Posted on 03/14/2024 5:30:06 PM PDT by SeekAndFind
Hey, a hundred billion here, a hundred billion there, and pretty soon you're talking about real money. But apparently not real progress.
When I first started writing about California's high-speed rail boondoggle thirteen years ago, its advocates claimed they could connect Los Angeles and San Francisco for $33 billion. After getting $3.5 billion from the Obama administration, the number grew to $42 billion, and even then critics put closer to nine figures. Despite calling the project a "train wreck," the LA Times editorial board endorsed the project and a new state board that was supposed to exercise fiscal discipline and enforce construction deadlines.
By November 2011, the California High-Speed Rail Authority admitted that the projected cost had ballooned to $98 billion. The state and the federal government insisted on pursuing the train nonetheless and claimed it would provide massive financial and environmental benefits at some point. And they kept pouring money into the project.
Flash forward a dozen years ahead to today. With no tracks completed for even a portion of the route, the CHSRA now wants more funding to keep the project moving. And when I say "more," I mean $100 billion more, and that may not be the end of the funding requests:
As the state faces economic headwinds, California's mega high-speed rail project between San Francisco to Los Angeles also faces major funding hurdles, the project's CEO Brian Kelly told state lawmakers Tuesday.
Kelly testified in front of the State Senate's Transportation Committee on the High-Speed Rail Authority's updated draft business plan. In Tuesday's hearing, Kelly told lawmakers the project has $28 billion dollars on hand, but noted it was still a few billion dollars short to complete the Central Valley segment between Merced and Bakersfield. Depending on how long the segment takes to finish, it could cost between $32 Billion to $35 Billion. Kelly said the project is hoping to fill the gap with federal funds. That segment of the project is expected to be fully operational between 2030 and 2033, Kelly said.
Project leaders estimate it will still need an additional $100 billion to finish what voters were originally pitched in 2008: a bullet train that runs between San Francisco and Los Angeles. A timeline on its completion has not been set as the authority waits for environmental clearances for those segments.
"Economic headwinds" puts it rather mildly. The state already faces a massive budget deficit of $58 billion, and that's just as of three weeks ago. A previous estimate had put it at $43 billion, and not long prior to that, Governor Gavin Newsom bragged that they had balanced the budget based on wildly inflated income expectations. And the state has done nothing to stop the bleeding, either; the Legislative Analyst's Office warned in its most recent report that the problem was likely to be worse when the next estimate takes place in May.
California can't meet its obligations now, let alone find another $100 billion for the $33.6 billion choo-choo that has yet to roll an inch for service. States can't create deficits; they have to either raise taxes and fees, borrow money, or both to fund their annual or biannual spending plans. Bear in mind too that this deficit doesn't include a looming pension crisis. In mid-2022, the unfunded liabilities from CalPERS totaled $1.5 trillion, thirty times the current state budget deficit, and 15 times larger than the CHSRA wants the legislature to find for the train system that is already four years past its initial delivery date.

> **INSTRUCTION 1**
Edit everything in the listing from the line containing "behalf [466, 260]" down to the end, replacing "coordinate pair" with "pair of numbers" and leaving the rest unchanged.

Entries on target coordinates

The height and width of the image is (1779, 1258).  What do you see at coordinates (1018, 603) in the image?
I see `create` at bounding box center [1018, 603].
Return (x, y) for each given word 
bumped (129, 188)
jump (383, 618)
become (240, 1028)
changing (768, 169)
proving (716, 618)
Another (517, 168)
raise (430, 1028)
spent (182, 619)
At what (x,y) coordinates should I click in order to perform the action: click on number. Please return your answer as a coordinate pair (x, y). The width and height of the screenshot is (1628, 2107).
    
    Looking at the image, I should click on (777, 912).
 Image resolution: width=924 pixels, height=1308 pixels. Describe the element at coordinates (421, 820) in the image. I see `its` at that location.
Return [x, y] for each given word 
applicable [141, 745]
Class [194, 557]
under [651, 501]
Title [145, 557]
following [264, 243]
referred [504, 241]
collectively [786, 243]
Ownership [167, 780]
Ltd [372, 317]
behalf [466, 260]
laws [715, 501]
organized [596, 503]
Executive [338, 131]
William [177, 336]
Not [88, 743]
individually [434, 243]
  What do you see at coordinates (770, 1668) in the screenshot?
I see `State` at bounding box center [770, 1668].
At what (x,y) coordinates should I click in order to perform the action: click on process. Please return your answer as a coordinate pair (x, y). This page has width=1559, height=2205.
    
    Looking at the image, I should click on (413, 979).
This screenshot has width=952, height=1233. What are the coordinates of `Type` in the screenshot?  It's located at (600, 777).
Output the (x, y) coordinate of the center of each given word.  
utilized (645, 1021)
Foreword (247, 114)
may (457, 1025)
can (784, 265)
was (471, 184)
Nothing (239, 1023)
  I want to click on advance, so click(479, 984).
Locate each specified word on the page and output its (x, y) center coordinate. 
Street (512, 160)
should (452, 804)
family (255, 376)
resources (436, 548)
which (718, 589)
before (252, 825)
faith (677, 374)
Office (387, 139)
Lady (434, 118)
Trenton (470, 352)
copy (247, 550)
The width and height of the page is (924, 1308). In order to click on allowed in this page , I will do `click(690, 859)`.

> **INSTRUCTION 2**
Summarize the post on California's high-speed rail in two sentences.

> **CORRECT OUTPUT 1**
behalf [466, 260]
laws [715, 501]
organized [596, 503]
Executive [338, 131]
William [177, 336]
Not [88, 743]
individually [434, 243]
  What do you see at coordinates (770, 1668) in the screenshot?
I see `State` at bounding box center [770, 1668].
At what (x,y) coordinates should I click in order to perform the action: click on process. Please return your answer as a pair of numbers (x, y). This page has width=1559, height=2205.
    
    Looking at the image, I should click on (413, 979).
This screenshot has width=952, height=1233. What are the coordinates of `Type` in the screenshot?  It's located at (600, 777).
Output the (x, y) coordinate of the center of each given word.  
utilized (645, 1021)
Foreword (247, 114)
may (457, 1025)
can (784, 265)
was (471, 184)
Nothing (239, 1023)
  I want to click on advance, so click(479, 984).
Locate each specified word on the page and output its (x, y) center coordinate. 
Street (512, 160)
should (452, 804)
family (255, 376)
resources (436, 548)
which (718, 589)
before (252, 825)
faith (677, 374)
Office (387, 139)
Lady (434, 118)
Trenton (470, 352)
copy (247, 550)
The width and height of the page is (924, 1308). In order to click on allowed in this page , I will do `click(690, 859)`.

> **CORRECT OUTPUT 2**
California's high-speed rail project was first promised to link Los Angeles and San Francisco for $33 billion, but its projected cost has ballooned and no tracks have been completed for any part of the route. The project's CEO now says it needs another $100 billion, which the author argues a state facing a $58 billion budget deficit and a looming pension crisis cannot find.